### [Arbeitsauftrag]
Ersetze in den folgenden Zeilen „Given:“ durch „Goal:“ und gib sie sonst unverändert wieder.

>>

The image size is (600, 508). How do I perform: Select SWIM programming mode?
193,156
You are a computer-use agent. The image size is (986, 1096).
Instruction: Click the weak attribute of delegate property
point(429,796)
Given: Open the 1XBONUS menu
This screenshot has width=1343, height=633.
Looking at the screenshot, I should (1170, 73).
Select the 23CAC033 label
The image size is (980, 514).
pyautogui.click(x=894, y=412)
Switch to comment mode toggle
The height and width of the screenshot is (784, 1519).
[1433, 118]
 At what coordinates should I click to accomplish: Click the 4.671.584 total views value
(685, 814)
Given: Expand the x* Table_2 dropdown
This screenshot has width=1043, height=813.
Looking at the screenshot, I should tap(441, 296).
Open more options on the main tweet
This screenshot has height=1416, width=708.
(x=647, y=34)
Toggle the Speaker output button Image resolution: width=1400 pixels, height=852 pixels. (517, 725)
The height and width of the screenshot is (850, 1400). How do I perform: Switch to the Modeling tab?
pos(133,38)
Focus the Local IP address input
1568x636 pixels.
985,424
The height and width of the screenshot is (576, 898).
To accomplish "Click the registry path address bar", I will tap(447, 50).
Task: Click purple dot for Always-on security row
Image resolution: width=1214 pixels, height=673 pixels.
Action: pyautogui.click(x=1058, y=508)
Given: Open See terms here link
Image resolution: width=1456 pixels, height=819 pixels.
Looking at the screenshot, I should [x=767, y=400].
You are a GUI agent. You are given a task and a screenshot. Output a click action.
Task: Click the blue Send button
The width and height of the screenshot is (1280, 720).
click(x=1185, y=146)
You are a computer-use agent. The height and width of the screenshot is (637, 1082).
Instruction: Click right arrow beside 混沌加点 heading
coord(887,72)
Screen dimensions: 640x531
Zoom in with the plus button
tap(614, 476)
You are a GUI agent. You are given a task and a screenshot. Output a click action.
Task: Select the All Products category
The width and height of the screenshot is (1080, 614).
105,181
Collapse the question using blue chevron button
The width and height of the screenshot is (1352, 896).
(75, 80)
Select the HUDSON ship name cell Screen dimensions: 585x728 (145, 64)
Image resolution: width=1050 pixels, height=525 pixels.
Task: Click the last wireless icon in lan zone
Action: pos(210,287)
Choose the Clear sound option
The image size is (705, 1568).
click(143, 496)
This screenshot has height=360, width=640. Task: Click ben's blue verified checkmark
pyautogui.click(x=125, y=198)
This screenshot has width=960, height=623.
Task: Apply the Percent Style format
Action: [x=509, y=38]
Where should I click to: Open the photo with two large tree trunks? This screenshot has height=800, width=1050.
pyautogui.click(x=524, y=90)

<<

### [Erledigte Aufgabe]
The image size is (600, 508). How do I perform: Select SWIM programming mode?
193,156
You are a computer-use agent. The image size is (986, 1096).
Instruction: Click the weak attribute of delegate property
point(429,796)
Goal: Open the 1XBONUS menu
This screenshot has width=1343, height=633.
Looking at the screenshot, I should (1170, 73).
Select the 23CAC033 label
The image size is (980, 514).
pyautogui.click(x=894, y=412)
Switch to comment mode toggle
The height and width of the screenshot is (784, 1519).
[1433, 118]
 At what coordinates should I click to accomplish: Click the 4.671.584 total views value
(685, 814)
Goal: Expand the x* Table_2 dropdown
This screenshot has width=1043, height=813.
Looking at the screenshot, I should tap(441, 296).
Open more options on the main tweet
This screenshot has height=1416, width=708.
(x=647, y=34)
Toggle the Speaker output button Image resolution: width=1400 pixels, height=852 pixels. (517, 725)
The height and width of the screenshot is (850, 1400). How do I perform: Switch to the Modeling tab?
pos(133,38)
Focus the Local IP address input
1568x636 pixels.
985,424
The height and width of the screenshot is (576, 898).
To accomplish "Click the registry path address bar", I will tap(447, 50).
Task: Click purple dot for Always-on security row
Image resolution: width=1214 pixels, height=673 pixels.
Action: pyautogui.click(x=1058, y=508)
Goal: Open See terms here link
Image resolution: width=1456 pixels, height=819 pixels.
Looking at the screenshot, I should [x=767, y=400].
You are a GUI agent. You are given a task and a screenshot. Output a click action.
Task: Click the blue Send button
The width and height of the screenshot is (1280, 720).
click(x=1185, y=146)
You are a computer-use agent. The height and width of the screenshot is (637, 1082).
Instruction: Click right arrow beside 混沌加点 heading
coord(887,72)
Screen dimensions: 640x531
Zoom in with the plus button
tap(614, 476)
You are a GUI agent. You are given a task and a screenshot. Output a click action.
Task: Select the All Products category
The width and height of the screenshot is (1080, 614).
105,181
Collapse the question using blue chevron button
The width and height of the screenshot is (1352, 896).
(75, 80)
Select the HUDSON ship name cell Screen dimensions: 585x728 (145, 64)
Image resolution: width=1050 pixels, height=525 pixels.
Task: Click the last wireless icon in lan zone
Action: pos(210,287)
Choose the Clear sound option
The image size is (705, 1568).
click(143, 496)
This screenshot has height=360, width=640. Task: Click ben's blue verified checkmark
pyautogui.click(x=125, y=198)
This screenshot has width=960, height=623.
Task: Apply the Percent Style format
Action: [x=509, y=38]
Where should I click to: Open the photo with two large tree trunks? This screenshot has height=800, width=1050.
pyautogui.click(x=524, y=90)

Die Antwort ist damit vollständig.